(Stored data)
^^^^

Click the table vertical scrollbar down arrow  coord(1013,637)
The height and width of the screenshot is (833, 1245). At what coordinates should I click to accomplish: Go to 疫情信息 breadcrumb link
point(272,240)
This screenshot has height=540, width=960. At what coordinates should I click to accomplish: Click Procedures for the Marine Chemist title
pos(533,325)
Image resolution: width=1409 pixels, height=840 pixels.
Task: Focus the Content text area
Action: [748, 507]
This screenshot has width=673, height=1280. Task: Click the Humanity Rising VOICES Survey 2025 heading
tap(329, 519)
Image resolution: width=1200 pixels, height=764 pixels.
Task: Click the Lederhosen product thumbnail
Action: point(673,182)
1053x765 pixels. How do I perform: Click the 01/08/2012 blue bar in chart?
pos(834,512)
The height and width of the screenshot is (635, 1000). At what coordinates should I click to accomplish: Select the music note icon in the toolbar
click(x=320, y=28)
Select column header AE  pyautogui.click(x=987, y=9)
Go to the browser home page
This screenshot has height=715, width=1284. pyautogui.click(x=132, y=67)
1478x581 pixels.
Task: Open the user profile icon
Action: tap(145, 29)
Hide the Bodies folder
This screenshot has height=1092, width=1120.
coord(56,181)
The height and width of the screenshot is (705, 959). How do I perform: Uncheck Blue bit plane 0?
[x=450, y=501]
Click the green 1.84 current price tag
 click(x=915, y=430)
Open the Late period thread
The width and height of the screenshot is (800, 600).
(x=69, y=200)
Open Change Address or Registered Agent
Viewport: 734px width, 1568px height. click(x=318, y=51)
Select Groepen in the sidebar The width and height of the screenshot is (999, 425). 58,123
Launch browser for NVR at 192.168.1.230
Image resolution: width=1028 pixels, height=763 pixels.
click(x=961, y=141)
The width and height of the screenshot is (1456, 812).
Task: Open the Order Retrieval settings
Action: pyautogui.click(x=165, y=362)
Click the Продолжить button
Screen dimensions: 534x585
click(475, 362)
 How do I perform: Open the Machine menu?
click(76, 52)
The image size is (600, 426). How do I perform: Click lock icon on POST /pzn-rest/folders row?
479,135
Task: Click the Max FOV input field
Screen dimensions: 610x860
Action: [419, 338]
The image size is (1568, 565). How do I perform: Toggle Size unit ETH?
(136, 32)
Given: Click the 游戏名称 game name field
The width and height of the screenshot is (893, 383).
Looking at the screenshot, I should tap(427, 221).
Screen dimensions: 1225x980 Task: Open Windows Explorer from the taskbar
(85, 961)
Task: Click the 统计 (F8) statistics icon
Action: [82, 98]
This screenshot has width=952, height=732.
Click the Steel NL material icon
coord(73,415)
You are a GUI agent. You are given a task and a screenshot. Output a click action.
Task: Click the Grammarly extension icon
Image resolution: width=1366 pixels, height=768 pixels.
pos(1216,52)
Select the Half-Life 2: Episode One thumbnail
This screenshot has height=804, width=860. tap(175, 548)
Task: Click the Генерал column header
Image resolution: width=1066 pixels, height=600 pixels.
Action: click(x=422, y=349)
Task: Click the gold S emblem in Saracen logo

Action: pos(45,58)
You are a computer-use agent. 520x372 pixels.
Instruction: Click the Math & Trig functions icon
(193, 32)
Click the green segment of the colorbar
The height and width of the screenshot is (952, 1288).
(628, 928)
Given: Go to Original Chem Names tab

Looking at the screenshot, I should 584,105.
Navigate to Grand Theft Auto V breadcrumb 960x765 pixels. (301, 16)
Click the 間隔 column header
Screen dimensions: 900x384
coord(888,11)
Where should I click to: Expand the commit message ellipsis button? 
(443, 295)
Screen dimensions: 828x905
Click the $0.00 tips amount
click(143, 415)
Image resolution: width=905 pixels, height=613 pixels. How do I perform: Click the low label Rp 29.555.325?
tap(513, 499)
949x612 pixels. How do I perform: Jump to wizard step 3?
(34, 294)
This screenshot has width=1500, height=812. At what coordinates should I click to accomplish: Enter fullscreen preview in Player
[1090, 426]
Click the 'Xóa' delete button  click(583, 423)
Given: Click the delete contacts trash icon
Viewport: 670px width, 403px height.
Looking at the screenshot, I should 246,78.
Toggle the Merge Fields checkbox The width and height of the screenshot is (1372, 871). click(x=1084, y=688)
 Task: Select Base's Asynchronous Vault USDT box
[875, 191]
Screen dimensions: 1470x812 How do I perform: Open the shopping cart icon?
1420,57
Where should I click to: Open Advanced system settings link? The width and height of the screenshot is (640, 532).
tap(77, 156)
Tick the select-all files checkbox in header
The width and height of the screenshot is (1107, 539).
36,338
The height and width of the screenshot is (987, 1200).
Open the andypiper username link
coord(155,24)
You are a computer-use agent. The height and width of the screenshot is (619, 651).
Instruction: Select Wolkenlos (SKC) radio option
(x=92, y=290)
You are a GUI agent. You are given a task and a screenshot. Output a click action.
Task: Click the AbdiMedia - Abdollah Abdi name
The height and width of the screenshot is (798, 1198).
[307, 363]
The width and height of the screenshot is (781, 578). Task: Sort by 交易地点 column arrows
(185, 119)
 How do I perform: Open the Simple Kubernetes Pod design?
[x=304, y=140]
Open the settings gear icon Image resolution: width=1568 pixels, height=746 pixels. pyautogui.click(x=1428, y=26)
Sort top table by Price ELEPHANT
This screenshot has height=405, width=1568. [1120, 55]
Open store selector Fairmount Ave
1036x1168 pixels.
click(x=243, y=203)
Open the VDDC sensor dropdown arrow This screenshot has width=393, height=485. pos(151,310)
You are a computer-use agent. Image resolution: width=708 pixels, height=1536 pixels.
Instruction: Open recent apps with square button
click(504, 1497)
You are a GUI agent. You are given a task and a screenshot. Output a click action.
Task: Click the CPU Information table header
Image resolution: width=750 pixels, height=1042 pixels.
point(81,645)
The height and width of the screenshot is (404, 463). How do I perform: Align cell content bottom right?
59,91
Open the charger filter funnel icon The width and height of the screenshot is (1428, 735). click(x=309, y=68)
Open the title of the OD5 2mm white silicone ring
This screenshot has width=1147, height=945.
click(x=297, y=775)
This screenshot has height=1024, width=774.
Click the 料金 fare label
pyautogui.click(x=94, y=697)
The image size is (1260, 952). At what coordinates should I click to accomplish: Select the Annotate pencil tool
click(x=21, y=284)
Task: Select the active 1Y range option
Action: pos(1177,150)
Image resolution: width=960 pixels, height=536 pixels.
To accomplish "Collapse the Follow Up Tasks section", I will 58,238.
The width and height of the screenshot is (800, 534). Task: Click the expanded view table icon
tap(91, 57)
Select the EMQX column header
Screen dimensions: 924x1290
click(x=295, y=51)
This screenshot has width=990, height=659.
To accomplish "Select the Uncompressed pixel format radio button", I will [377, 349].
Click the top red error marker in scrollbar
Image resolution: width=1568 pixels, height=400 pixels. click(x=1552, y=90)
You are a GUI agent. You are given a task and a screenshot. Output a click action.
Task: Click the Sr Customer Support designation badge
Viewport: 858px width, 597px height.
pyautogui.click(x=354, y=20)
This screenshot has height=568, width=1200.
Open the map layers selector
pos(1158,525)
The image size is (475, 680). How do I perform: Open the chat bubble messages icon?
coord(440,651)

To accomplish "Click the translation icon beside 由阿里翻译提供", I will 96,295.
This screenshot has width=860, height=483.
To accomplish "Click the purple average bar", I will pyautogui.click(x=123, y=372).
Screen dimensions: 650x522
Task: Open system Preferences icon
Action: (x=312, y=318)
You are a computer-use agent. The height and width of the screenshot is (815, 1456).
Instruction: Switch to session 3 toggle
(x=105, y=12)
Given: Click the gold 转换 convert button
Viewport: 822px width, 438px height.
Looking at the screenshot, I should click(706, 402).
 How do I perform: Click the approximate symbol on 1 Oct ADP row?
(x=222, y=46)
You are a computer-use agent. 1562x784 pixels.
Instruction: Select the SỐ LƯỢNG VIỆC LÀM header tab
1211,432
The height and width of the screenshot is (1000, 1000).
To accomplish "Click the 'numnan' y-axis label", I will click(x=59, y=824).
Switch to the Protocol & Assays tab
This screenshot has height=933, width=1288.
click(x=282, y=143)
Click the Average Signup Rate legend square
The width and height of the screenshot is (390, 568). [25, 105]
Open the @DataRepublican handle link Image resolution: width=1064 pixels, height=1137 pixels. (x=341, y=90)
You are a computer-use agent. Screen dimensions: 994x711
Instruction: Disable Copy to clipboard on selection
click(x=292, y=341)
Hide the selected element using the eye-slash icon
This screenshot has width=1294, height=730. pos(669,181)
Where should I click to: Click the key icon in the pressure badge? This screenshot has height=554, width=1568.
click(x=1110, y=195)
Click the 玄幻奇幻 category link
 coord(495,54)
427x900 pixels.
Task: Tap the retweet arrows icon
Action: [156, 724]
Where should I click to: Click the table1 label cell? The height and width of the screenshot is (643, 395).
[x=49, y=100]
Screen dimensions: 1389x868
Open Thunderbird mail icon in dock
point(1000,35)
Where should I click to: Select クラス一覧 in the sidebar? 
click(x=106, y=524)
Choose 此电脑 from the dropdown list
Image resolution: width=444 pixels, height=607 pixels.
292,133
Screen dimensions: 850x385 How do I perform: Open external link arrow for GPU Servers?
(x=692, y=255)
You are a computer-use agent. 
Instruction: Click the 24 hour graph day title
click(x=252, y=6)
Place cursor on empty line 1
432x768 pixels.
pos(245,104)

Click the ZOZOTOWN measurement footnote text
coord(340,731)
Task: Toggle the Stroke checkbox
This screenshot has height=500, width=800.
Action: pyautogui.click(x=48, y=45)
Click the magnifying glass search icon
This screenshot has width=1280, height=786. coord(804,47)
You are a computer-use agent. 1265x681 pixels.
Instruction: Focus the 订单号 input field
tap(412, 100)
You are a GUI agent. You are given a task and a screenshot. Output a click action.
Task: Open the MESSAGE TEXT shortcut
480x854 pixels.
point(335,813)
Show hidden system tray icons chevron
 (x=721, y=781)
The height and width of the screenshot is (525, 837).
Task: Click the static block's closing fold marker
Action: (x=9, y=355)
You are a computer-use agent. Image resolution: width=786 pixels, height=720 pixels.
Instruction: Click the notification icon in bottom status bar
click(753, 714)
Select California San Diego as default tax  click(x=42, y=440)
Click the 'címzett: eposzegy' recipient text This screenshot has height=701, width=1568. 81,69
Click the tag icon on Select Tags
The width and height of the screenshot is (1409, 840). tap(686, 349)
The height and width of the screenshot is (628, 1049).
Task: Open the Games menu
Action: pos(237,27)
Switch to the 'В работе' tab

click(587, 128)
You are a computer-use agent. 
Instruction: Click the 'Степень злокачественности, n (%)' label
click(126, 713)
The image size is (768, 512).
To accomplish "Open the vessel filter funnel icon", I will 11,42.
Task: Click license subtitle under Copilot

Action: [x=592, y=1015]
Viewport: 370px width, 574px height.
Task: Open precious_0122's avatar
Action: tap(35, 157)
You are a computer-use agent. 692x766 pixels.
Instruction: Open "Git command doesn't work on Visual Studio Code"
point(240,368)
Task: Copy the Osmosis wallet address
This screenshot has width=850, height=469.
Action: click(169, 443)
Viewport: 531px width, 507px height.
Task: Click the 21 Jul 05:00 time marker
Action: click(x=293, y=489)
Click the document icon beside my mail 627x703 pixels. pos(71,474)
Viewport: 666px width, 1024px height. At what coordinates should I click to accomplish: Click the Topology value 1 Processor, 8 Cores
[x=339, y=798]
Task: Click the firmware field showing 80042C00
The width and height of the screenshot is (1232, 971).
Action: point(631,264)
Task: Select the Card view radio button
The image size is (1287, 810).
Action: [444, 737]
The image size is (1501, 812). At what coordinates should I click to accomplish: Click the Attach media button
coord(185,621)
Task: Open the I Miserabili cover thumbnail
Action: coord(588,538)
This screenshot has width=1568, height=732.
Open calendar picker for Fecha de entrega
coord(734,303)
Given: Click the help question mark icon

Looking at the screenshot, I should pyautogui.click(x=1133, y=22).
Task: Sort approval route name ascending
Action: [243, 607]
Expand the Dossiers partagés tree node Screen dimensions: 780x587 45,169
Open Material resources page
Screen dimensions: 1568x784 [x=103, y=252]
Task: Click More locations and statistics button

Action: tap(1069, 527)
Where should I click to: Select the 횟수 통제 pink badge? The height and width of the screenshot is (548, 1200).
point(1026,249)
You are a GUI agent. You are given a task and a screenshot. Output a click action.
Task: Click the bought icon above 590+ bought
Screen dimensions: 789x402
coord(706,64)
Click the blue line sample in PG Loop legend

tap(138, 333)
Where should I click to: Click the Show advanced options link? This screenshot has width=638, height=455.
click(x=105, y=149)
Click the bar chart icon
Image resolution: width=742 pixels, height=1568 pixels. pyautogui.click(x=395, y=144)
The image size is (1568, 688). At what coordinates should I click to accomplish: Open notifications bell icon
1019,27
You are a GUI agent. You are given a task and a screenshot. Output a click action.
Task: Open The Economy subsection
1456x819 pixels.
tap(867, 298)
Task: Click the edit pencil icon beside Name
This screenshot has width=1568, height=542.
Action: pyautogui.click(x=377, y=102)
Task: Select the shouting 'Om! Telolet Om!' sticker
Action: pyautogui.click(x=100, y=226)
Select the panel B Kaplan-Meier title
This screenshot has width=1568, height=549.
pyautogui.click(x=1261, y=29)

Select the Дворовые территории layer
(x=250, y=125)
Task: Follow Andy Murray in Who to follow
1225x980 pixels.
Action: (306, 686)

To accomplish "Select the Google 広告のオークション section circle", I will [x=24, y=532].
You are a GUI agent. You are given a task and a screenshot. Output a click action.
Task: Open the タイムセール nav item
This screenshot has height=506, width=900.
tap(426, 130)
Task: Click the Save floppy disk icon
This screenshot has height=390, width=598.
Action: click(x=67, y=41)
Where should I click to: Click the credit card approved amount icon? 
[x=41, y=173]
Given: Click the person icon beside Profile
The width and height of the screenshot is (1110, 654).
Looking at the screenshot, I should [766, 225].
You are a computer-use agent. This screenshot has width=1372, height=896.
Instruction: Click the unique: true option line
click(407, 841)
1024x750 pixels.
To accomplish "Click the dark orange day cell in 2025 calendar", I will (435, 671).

^^^^

Exercise goal ▸
Retype every line up to and including the one that contains "Select column header", beginning at the first line of the records, with no edits.

Problem solution ▸
Click the table vertical scrollbar down arrow  coord(1013,637)
The height and width of the screenshot is (833, 1245). At what coordinates should I click to accomplish: Go to 疫情信息 breadcrumb link
point(272,240)
This screenshot has height=540, width=960. At what coordinates should I click to accomplish: Click Procedures for the Marine Chemist title
pos(533,325)
Image resolution: width=1409 pixels, height=840 pixels.
Task: Focus the Content text area
Action: [748, 507]
This screenshot has width=673, height=1280. Task: Click the Humanity Rising VOICES Survey 2025 heading
tap(329, 519)
Image resolution: width=1200 pixels, height=764 pixels.
Task: Click the Lederhosen product thumbnail
Action: point(673,182)
1053x765 pixels. How do I perform: Click the 01/08/2012 blue bar in chart?
pos(834,512)
The height and width of the screenshot is (635, 1000). At what coordinates should I click to accomplish: Select the music note icon in the toolbar
click(x=320, y=28)
Select column header AE  pyautogui.click(x=987, y=9)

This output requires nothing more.